[Saved entries]
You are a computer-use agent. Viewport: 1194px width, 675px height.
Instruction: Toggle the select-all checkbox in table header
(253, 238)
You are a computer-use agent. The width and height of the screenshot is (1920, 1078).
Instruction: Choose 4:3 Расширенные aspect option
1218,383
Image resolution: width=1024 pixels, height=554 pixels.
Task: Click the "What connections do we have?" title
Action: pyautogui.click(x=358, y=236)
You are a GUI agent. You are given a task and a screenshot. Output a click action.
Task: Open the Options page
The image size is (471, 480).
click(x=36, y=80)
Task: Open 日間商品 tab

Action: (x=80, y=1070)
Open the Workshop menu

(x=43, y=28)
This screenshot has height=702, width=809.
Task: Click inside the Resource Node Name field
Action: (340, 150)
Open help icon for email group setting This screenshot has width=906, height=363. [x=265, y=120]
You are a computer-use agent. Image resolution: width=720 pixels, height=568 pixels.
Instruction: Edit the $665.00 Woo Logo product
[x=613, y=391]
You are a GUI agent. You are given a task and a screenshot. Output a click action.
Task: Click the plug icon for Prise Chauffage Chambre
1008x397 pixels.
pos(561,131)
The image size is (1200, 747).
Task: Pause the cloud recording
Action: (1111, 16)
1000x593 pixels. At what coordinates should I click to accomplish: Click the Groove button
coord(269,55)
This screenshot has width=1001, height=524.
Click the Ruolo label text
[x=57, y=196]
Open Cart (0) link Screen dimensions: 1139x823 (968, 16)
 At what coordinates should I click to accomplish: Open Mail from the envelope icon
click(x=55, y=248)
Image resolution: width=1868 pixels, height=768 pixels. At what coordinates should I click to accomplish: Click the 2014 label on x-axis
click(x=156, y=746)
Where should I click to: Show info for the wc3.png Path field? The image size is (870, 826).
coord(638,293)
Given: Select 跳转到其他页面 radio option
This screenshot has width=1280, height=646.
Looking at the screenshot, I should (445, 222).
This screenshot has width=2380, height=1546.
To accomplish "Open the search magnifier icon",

● **The task**
Put down all the data once more, exactly as it appears above.

● **Result of this exercise**
You are a computer-use agent. Viewport: 1194px width, 675px height.
Instruction: Toggle the select-all checkbox in table header
(253, 238)
You are a computer-use agent. The width and height of the screenshot is (1920, 1078).
Instruction: Choose 4:3 Расширенные aspect option
1218,383
Image resolution: width=1024 pixels, height=554 pixels.
Task: Click the "What connections do we have?" title
Action: pyautogui.click(x=358, y=236)
You are a GUI agent. You are given a task and a screenshot. Output a click action.
Task: Open the Options page
The image size is (471, 480).
click(x=36, y=80)
Task: Open 日間商品 tab

Action: (x=80, y=1070)
Open the Workshop menu

(x=43, y=28)
This screenshot has height=702, width=809.
Task: Click inside the Resource Node Name field
Action: (340, 150)
Open help icon for email group setting This screenshot has width=906, height=363. [x=265, y=120]
You are a computer-use agent. Image resolution: width=720 pixels, height=568 pixels.
Instruction: Edit the $665.00 Woo Logo product
[x=613, y=391]
You are a GUI agent. You are given a task and a screenshot. Output a click action.
Task: Click the plug icon for Prise Chauffage Chambre
1008x397 pixels.
pos(561,131)
The image size is (1200, 747).
Task: Pause the cloud recording
Action: (1111, 16)
1000x593 pixels. At what coordinates should I click to accomplish: Click the Groove button
coord(269,55)
This screenshot has width=1001, height=524.
Click the Ruolo label text
[x=57, y=196]
Open Cart (0) link Screen dimensions: 1139x823 (968, 16)
 At what coordinates should I click to accomplish: Open Mail from the envelope icon
click(x=55, y=248)
Image resolution: width=1868 pixels, height=768 pixels. At what coordinates should I click to accomplish: Click the 2014 label on x-axis
click(x=156, y=746)
Where should I click to: Show info for the wc3.png Path field? The image size is (870, 826).
coord(638,293)
Given: Select 跳转到其他页面 radio option
This screenshot has width=1280, height=646.
Looking at the screenshot, I should (445, 222).
This screenshot has width=2380, height=1546.
To accomplish "Open the search magnifier icon",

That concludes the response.